Dalam posting terdahulu dikatakan bahwa akhlak mulia adalah sesuatu yang sangat penting dalam kehidupan sehari-hari. Sangat penting karena akhlak mulia menjadi penyebab berbedanya kita sebagai manusia dari binatang.
Namun tahukan Anda tentang pengertian Akhlak. Berikut ini adalah pengertian yang terdapat dalam bahasa Arab. Pengertian tersebut adalah :
حَالٌ نَفْسِيَّةٌ تَصْدُرُ عَنْهَا الاَفْعَالُ بِسُهُوْلَةٍ
“Akhlak adalah suatu keadaan jiwa (hati) yang menjadi sumber munculnya perbuatan dengan mudah”

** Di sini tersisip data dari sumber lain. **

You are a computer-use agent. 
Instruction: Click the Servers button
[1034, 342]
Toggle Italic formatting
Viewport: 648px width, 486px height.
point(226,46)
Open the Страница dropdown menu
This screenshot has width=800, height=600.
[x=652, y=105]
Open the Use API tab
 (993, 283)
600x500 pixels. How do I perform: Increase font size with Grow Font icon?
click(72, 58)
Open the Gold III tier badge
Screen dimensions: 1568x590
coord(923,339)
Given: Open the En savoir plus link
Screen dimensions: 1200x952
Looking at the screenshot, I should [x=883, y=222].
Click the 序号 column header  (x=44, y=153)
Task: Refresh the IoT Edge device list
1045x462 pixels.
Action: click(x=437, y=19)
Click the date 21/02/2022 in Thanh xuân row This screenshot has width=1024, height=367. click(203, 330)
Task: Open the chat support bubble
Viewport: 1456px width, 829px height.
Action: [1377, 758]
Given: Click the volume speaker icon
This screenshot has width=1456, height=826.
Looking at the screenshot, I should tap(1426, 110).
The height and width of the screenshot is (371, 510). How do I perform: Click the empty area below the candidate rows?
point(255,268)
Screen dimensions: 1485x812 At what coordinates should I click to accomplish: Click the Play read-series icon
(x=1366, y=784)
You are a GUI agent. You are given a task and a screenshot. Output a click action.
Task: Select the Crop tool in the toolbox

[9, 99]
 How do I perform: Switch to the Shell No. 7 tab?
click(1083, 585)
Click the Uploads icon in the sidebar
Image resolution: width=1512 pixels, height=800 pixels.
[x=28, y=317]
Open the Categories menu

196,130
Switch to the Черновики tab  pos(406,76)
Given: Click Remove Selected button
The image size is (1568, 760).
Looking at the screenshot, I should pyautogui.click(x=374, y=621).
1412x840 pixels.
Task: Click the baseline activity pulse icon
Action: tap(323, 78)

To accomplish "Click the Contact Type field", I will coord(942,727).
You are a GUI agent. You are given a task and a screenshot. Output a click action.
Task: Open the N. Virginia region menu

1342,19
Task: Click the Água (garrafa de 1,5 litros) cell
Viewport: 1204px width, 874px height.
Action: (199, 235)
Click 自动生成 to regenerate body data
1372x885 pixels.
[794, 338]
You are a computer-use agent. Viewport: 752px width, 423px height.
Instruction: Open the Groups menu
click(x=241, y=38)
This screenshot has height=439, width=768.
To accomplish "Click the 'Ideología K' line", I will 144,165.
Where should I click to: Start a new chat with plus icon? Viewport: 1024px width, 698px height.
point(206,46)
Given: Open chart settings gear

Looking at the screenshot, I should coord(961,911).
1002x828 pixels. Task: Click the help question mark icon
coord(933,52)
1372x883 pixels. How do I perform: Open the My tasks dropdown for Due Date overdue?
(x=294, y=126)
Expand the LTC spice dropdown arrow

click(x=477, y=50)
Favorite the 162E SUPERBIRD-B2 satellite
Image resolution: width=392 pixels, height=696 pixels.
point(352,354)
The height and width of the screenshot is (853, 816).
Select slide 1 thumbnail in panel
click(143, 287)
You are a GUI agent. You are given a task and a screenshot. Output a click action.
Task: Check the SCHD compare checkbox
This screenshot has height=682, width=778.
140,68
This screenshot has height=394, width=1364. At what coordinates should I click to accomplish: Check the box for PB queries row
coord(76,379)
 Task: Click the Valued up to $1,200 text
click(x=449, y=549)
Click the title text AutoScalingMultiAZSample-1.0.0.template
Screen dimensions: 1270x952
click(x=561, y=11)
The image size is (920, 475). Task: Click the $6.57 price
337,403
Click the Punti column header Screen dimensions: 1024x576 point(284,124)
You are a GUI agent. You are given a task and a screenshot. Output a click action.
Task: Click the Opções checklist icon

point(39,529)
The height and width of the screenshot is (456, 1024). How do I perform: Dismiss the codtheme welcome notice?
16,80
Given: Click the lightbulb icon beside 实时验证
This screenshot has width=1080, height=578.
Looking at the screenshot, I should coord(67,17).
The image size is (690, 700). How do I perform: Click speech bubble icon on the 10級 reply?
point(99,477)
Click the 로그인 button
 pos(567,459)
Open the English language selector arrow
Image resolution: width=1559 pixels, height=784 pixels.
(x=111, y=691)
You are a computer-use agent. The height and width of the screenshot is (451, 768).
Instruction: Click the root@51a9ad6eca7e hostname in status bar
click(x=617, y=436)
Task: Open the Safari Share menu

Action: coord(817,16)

Maksud dari pengertian di atas adalah bahwa akhlak menunjuk pada satu keadaan dalam jiwa seseorang yang memberikan pengaruh pada tindakannya. Dan tindakan yang muncul itu adalah dengan spontan.
Sebagai ilustrasi dari pengertian ini adalah, ketika sedang berjalan dan kaki kita terantuk batu. Lalu mulut kita mengucapkan sesuatu dengan spontan karena peristiwa tersebut, apakah kalimat yang baik atau yang buruk, maka itulah yang disebut dengan akhlak.
Contoh lain adalah, saat ada pengemis datang ke rumah untuk meminta sedekah. Tindakan spontan apa yang kemudian kita lakukan, memberi sedekah atau malah membentak dan mengusirnya. Tindakan spontan kita yang dipengaruhi oleh keadaan jiwa atau kita itulah yang dinamakan akhlak. Bila tindakan dan ucapan kita baik, maka baiklah akhlak kita dan bila yang mencul dari tindakan dan ucapan kita adalah sesuatu yang buruk maka akhlak kita adalah buruk.
Akhlak yang mulia (akhlak mahmudah) merupakan misi kerasulan Muhammad saw.. artinya, nabi Muhammad saw saat diutus menjadi Nabi dan Rasul adalah dengan membawa misi akhlak ini, yaitu untuk memperbaiki akhlak dan menunjukkan jalan kepada akhlak terpuji. Misi ini tertuang dalam sebuah Hadis riwayat al-Baihaqi dari Abu Hurairah :
اِنَّماَ بُعِثْتُ ِلاُتَمِّمَ مكَارِمَ اْلاَخْلاَقِ
“Sesungguhnya aku hanya diutus untuk menyempurnakan akhlak yang mulia”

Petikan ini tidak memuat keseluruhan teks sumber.